§ **Supplied data**
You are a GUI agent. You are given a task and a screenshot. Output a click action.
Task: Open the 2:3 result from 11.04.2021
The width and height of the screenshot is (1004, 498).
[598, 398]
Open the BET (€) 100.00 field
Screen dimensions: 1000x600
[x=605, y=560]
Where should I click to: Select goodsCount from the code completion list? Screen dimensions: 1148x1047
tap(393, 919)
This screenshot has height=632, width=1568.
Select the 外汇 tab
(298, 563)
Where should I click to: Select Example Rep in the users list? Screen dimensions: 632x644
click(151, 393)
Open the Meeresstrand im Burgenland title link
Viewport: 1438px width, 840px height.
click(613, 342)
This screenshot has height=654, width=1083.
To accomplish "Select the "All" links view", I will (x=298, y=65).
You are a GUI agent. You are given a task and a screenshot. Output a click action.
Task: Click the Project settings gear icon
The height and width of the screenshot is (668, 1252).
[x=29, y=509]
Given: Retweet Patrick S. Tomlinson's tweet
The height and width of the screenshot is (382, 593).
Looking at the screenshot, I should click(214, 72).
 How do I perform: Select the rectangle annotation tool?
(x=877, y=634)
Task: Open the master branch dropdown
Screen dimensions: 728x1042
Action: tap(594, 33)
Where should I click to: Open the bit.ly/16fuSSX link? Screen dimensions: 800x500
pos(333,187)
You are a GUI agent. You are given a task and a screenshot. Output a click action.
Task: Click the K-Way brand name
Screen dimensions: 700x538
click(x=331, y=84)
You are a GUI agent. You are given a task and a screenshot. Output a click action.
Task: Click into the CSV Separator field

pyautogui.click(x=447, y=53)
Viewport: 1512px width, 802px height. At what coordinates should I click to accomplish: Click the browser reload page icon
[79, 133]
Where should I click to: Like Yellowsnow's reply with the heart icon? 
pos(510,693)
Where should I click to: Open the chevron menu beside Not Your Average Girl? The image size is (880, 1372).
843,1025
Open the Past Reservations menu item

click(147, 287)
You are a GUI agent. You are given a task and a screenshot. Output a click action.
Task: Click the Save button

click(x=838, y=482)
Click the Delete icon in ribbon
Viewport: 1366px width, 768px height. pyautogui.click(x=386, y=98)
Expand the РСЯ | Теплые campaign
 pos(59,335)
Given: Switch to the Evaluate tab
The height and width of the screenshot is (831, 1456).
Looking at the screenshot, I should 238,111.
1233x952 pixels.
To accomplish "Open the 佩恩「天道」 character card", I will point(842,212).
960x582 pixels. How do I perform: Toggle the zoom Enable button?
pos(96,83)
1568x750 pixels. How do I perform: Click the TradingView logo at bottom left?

§ **Task instructions**
Using the data above, print every record exactly as shown.

§ **Output of the task**
You are a GUI agent. You are given a task and a screenshot. Output a click action.
Task: Open the 2:3 result from 11.04.2021
The width and height of the screenshot is (1004, 498).
[598, 398]
Open the BET (€) 100.00 field
Screen dimensions: 1000x600
[x=605, y=560]
Where should I click to: Select goodsCount from the code completion list? Screen dimensions: 1148x1047
tap(393, 919)
This screenshot has height=632, width=1568.
Select the 外汇 tab
(298, 563)
Where should I click to: Select Example Rep in the users list? Screen dimensions: 632x644
click(151, 393)
Open the Meeresstrand im Burgenland title link
Viewport: 1438px width, 840px height.
click(613, 342)
This screenshot has height=654, width=1083.
To accomplish "Select the "All" links view", I will (x=298, y=65).
You are a GUI agent. You are given a task and a screenshot. Output a click action.
Task: Click the Project settings gear icon
The height and width of the screenshot is (668, 1252).
[x=29, y=509]
Given: Retweet Patrick S. Tomlinson's tweet
The height and width of the screenshot is (382, 593).
Looking at the screenshot, I should click(214, 72).
 How do I perform: Select the rectangle annotation tool?
(x=877, y=634)
Task: Open the master branch dropdown
Screen dimensions: 728x1042
Action: tap(594, 33)
Where should I click to: Open the bit.ly/16fuSSX link? Screen dimensions: 800x500
pos(333,187)
You are a GUI agent. You are given a task and a screenshot. Output a click action.
Task: Click the K-Way brand name
Screen dimensions: 700x538
click(x=331, y=84)
You are a GUI agent. You are given a task and a screenshot. Output a click action.
Task: Click into the CSV Separator field

pyautogui.click(x=447, y=53)
Viewport: 1512px width, 802px height. At what coordinates should I click to accomplish: Click the browser reload page icon
[79, 133]
Where should I click to: Like Yellowsnow's reply with the heart icon? 
pos(510,693)
Where should I click to: Open the chevron menu beside Not Your Average Girl? The image size is (880, 1372).
843,1025
Open the Past Reservations menu item

click(147, 287)
You are a GUI agent. You are given a task and a screenshot. Output a click action.
Task: Click the Save button

click(x=838, y=482)
Click the Delete icon in ribbon
Viewport: 1366px width, 768px height. pyautogui.click(x=386, y=98)
Expand the РСЯ | Теплые campaign
 pos(59,335)
Given: Switch to the Evaluate tab
The height and width of the screenshot is (831, 1456).
Looking at the screenshot, I should 238,111.
1233x952 pixels.
To accomplish "Open the 佩恩「天道」 character card", I will point(842,212).
960x582 pixels. How do I perform: Toggle the zoom Enable button?
pos(96,83)
1568x750 pixels. How do I perform: Click the TradingView logo at bottom left?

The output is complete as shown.